> SOURCE PASSAGE
════════

FEAT - Pruning skrub-data folder to remove old data ops execution reports #1657

dierickxsimon · 2025-10-02T19:08:11Z

I can't find any issues related to this PR, but this problem came up during the pydata2025 sprints. It's a fix to ensure that the skrub-data folder does not get full of unused reports when creating a full_report.

This fix ensure that when creating a full_report with output_dir=None reports older than 7 days in the skrub_data folder are deleted.

dierickxsimon · 2025-10-03T09:12:25Z

I' m running in some issues with the ci/cd, but it's a bit unclear for me what exactly the problem is.

rcap107 · 2025-10-03T13:24:09Z

It looks like the CI issue is related to #1658, so now that that PR is merged it should be fixed

dierickxsimon · 2025-10-03T15:10:51Z

skrub/_data_ops/_utils.py

+    time_threshold = time.time() - 7 * 24 * 3600  # 7 days ago
+
+    folders = (
+        (f, os.path.getmtime(os.path.join(path, f)))


All tests are passing except the codecov (not enough test coverage). In the test cov report these lines (line 73-77) are not covered. Maybe because assignment of the variable is only done on line 73.

dierickxsimon · 2025-10-03T15:10:55Z

skrub/_data_ops/_utils.py

+        try:
+            if dir[1] < time_threshold and dir[0].startswith("full_data_op_report_"):
+                shutil.rmtree(os.path.join(path, dir[0]))
+        except Exception:


This line isn’t covered by the tests: I added the try-except block to make sure it fails silently if the file happens to still be open. I’m not sure if this is really needed (and if so, whether the exception block should be tested). Thanks in advance!

════════

> MATERIAL
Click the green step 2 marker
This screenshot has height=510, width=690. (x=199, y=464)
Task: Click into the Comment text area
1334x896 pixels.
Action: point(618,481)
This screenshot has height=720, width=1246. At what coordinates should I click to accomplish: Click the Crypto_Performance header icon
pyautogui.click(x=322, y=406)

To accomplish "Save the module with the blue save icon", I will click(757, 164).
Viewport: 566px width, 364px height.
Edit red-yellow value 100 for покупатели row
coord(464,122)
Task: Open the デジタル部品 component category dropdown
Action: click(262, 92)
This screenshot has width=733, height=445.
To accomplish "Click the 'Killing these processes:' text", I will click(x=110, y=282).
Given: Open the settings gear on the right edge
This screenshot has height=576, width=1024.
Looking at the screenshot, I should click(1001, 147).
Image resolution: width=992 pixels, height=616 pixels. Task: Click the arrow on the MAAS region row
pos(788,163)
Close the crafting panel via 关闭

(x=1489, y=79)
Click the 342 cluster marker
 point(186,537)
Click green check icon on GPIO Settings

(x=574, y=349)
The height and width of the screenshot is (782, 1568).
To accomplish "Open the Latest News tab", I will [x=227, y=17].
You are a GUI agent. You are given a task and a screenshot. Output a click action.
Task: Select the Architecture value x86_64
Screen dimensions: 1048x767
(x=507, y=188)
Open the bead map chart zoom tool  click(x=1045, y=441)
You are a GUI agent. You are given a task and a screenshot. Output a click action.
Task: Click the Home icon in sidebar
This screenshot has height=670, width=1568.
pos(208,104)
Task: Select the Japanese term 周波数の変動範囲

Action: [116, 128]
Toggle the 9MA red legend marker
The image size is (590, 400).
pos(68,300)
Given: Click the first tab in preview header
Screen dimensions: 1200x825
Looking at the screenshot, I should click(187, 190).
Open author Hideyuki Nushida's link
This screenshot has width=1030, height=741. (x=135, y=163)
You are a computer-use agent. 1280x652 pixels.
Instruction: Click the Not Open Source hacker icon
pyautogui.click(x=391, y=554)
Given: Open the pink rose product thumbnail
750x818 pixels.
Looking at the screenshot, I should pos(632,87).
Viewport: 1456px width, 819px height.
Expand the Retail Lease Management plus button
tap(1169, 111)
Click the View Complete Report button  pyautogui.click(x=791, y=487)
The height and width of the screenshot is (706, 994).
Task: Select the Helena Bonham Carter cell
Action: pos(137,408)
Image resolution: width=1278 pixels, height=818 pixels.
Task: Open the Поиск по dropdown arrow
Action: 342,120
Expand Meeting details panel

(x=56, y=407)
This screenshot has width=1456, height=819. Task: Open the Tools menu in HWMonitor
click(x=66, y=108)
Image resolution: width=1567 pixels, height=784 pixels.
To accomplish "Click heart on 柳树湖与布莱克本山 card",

════════

> TASK LIST
1 – According to the pull request thread, which reports in the skrub_data folder are deleted when a full_report is created with output_dir=None?
2 – For each statement, say whether it agrees with the pull request thread, and quote the words from the thread that decide it.
(a) The problem addressed by the fix came up during the pydata2025 sprints.
(b) All tests, including codecov, were passing.
(c) The CI issue was said to be related to #1658.

> ANSWERS FOR THIS EXERCISE
1 – Reports older than 7 days are deleted.

2 –
(a) Yes: "this problem came up during the pydata2025 sprints"
(b) No: "All tests are passing except the codecov (not enough test coverage)"
(c) Yes: "It looks like the CI issue is related to #1658"